Sep. 2nd, 2008

davidn: (Jam)
Here's what the bathroom looked like this morning.



You know, it's probably just as well that Silent Hill 4 arrived a couple of months earlier in the rental queue than I expected, otherwise we would have been playing the game at just about the same time that a gaping hole to another dimension was opening up in our own bathroom. Indeed, the builder who came round just as I was about to leave for work this morning demonstrated the exact level of wits and vocabulary of that game's protagonist as he repeatedly muttered "What the hell?" to himself while poking tentatively at our ceiling-turned-sponge. To investigate further he rammed through it with his fingers and transferred most of it down into the bath, but after that seemed very relieved that the structure underneath was dry, and said that he was going to patch it over today and return to paint it tomorrow - saying that he'd be round at about eleven, generously giving enough time for any moisture to dry off from us using the shower in the morning. It's going to feel strange but unbelievably nice being able to actually use it again.

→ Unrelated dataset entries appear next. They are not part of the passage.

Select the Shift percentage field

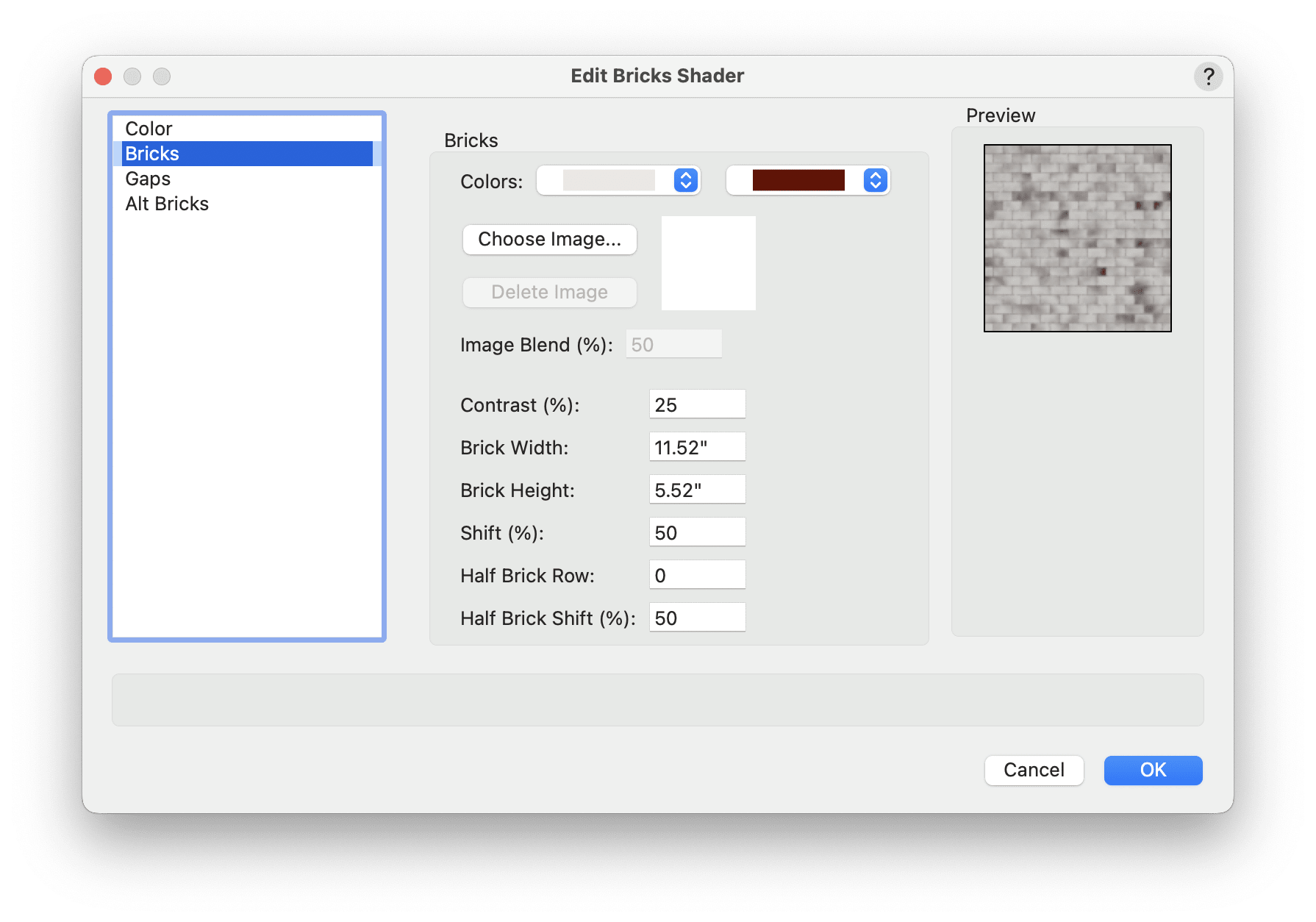(696, 531)
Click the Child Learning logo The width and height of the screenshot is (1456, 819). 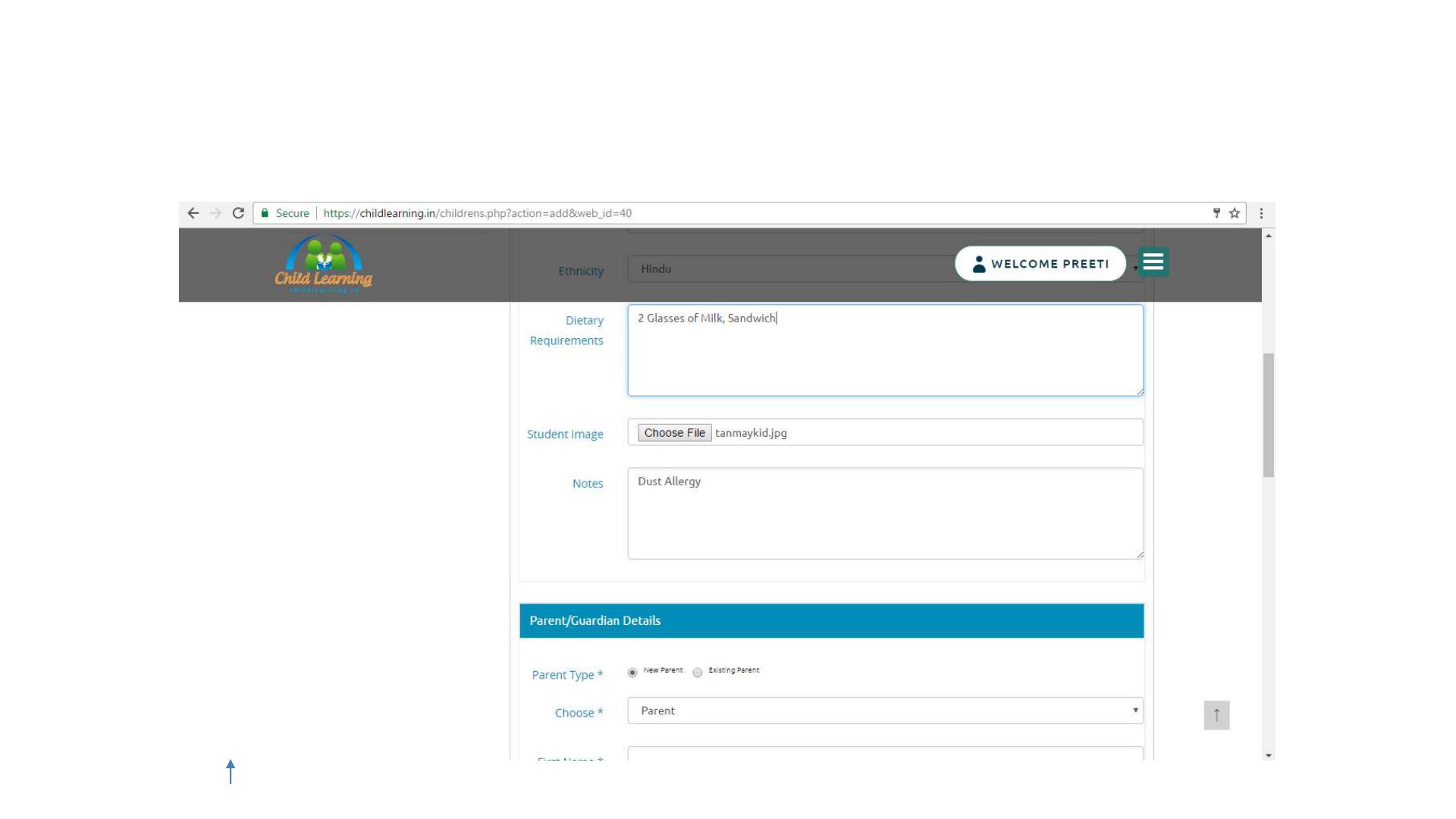pos(324,264)
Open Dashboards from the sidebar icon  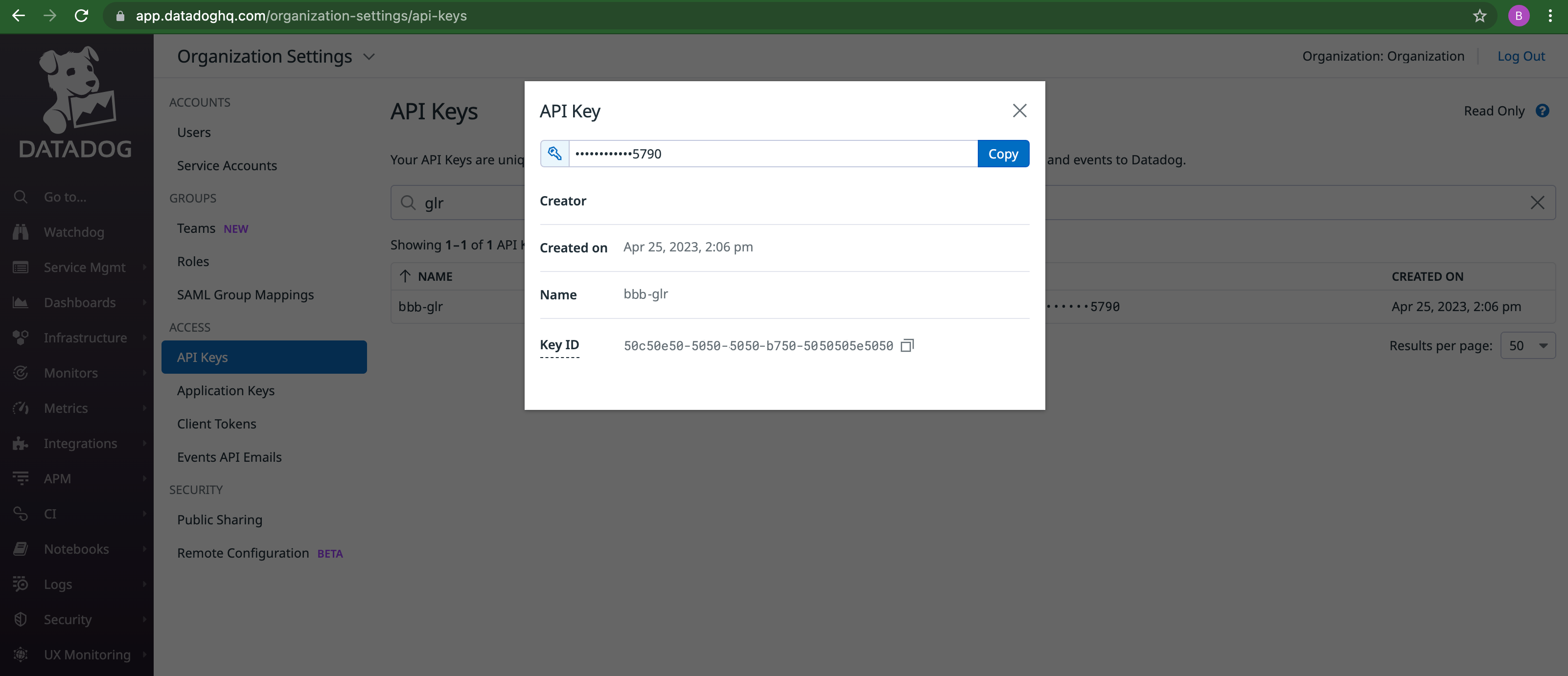pyautogui.click(x=20, y=302)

Continuing the game theme that I mentioned a moment ago, if I can pretend to have any sort of way to tie these two separate things together for a minute, I saw the preview for Red Alert 3 last weekend. (You can download the first one from there for free, by the way.)

The first Command and Conquer game and its almost-sequel brother impressed everyone because of their almost unheard-of approach of tying live action cut-scenes in with the game, even if it was with actors who hadn't really been getting enough work recently and had starred in things with names like The Erotic Adventures of the Invisible Man - and it wasn't until looking at it much later that I realized that they were all... well, a bit corny. Fortunately the games' writers realized this much earlier and weren't afraid to ham it up to preposterous levels in the sequels, and even though they now have people like Tim Curry and George Takei (as the Japanese villain) in it, this one is already looking absolutely hilarious.

Most of that is necessitated by the plot, which as far as I can tell this time involves the Soviet Union utilizing time travel to go back into the past to assassinate Albert Einstein to prevent him from inventing time travel to go back into the past to remove Hitler, preventing World War 2 from happening but accidentally allowing the Soviet Union to grow further and start a war with the rest of the world. I don't know why they wanted to do this given that it would remove what caused them to exist in the first place, but this creates another alternate timeline with Japan becoming an aggressive technologically advanced superpower (with, of course, Captain Sulu from Star Trek as their emperor). Even though I'm so relentlessly useless at RTS games I'm still fascinated by this just because of its daftness value.